**EXERCISE REQUIREMENTS**
1 > How would you sum up the blog post about the Flowers trial in two sentences?
2 > In the blog post about the Flowers trial, swap "jury" for "panel" and write out the passage from "Stock photo and" to "avail, click here." with that change.

**PASSAGE GIVEN**
__________________________________________________
Monday, November 22, 2010

PART FOUR OF FIVE: Council Member Don Samuels Triumphs Over Uncivilized, Loudmouth Bully Al Flowers...

Stock photo and blog post by John Hoff

Warning: Adult Language

My dearest readers, did you think I'd forget to conclude coverage in Alfred Flowers vs. City of Minneapolis? The part where the jury came back in four hours (lunch included) and found in favor of Council Member Don Samuels over Al Flowers in the great "toe stepping" civil rights trial of 2010? No, actually, I was saving the last part for dessert. (Think of it as a virtual "Dessert With Don.")

For those who are joining the story late, here are links to Parts 1-3.

Part One, setting the stage with Judge Schlitz, like the beer, click here.

Part Two, a parade of sometimes-pathetic plaintiff witnesses spend themselves against "The Teflon Don," to no avail, click here.

Part Three, the last fitful gasp of the plaintiff witnesses, and an overwhelming "tour de force" of credible, politically powerful defense witnesses, click here.

Don Samuels finished his testimony on November 10. The judge, jury, and lawyers would have to show up in a virtually empty court building on a federal holiday to finish up with Alfred Flowers' claim Don Samuels had deliberately stepped on his toes while Samuels' had his back turned...
__________________________________________________
**DATA PROVIDED**
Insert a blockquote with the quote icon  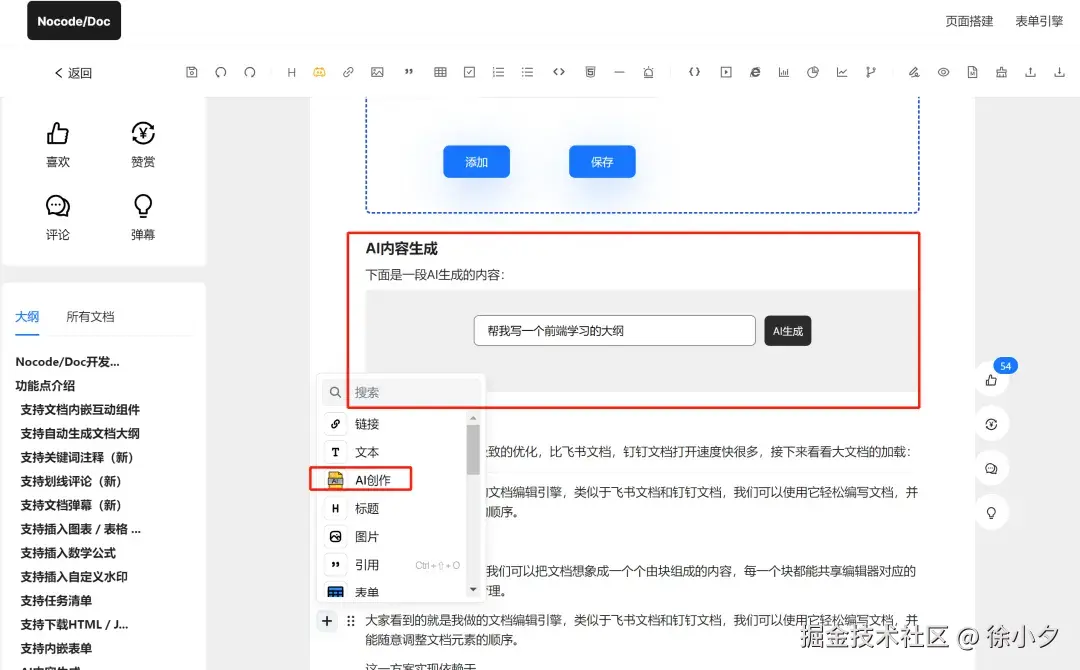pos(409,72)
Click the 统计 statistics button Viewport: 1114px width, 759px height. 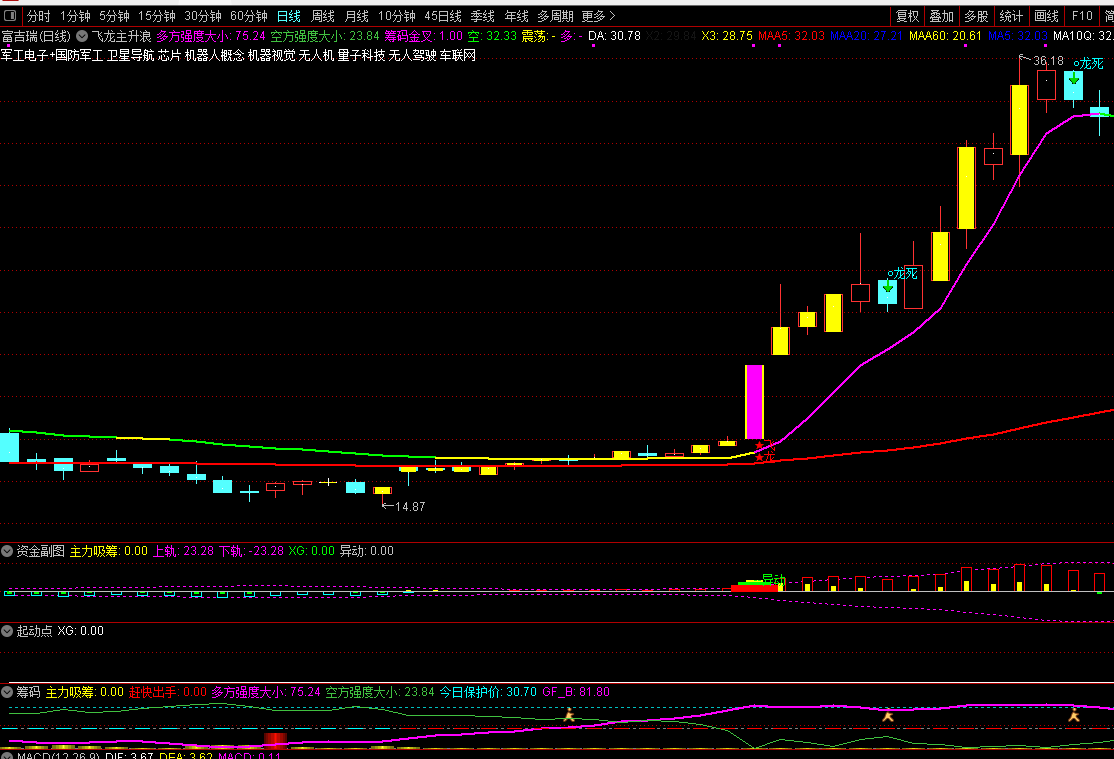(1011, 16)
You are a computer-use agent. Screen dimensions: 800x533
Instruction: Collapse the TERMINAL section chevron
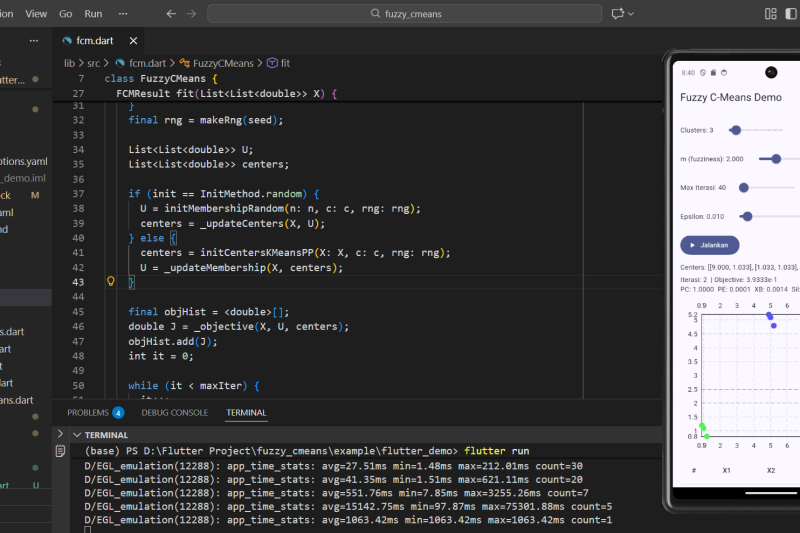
__________________________________________________
**IN RESPONSE**
1 > The post, part four of five, covers the end of Alfred Flowers vs. City of Minneapolis, in which the jury came back in four hours, lunch included, and found in favor of Council Member Don Samuels over Al Flowers. It links to the first three parts and notes that Samuels finished his testimony on November 10, with the court having to finish up on a federal holiday with Flowers' claim that Samuels had deliberately stepped on his toes.

2 >
Stock photo and blog post by John Hoff

Warning: Adult Language

My dearest readers, did you think I'd forget to conclude coverage in Alfred Flowers vs. City of Minneapolis? The part where the panel came back in four hours (lunch included) and found in favor of Council Member Don Samuels over Al Flowers in the great "toe stepping" civil rights trial of 2010? No, actually, I was saving the last part for dessert. (Think of it as a virtual "Dessert With Don.")

For those who are joining the story late, here are links to Parts 1-3.

Part One, setting the stage with Judge Schlitz, like the beer, click here.

Part Two, a parade of sometimes-pathetic plaintiff witnesses spend themselves against "The Teflon Don," to no avail, click here.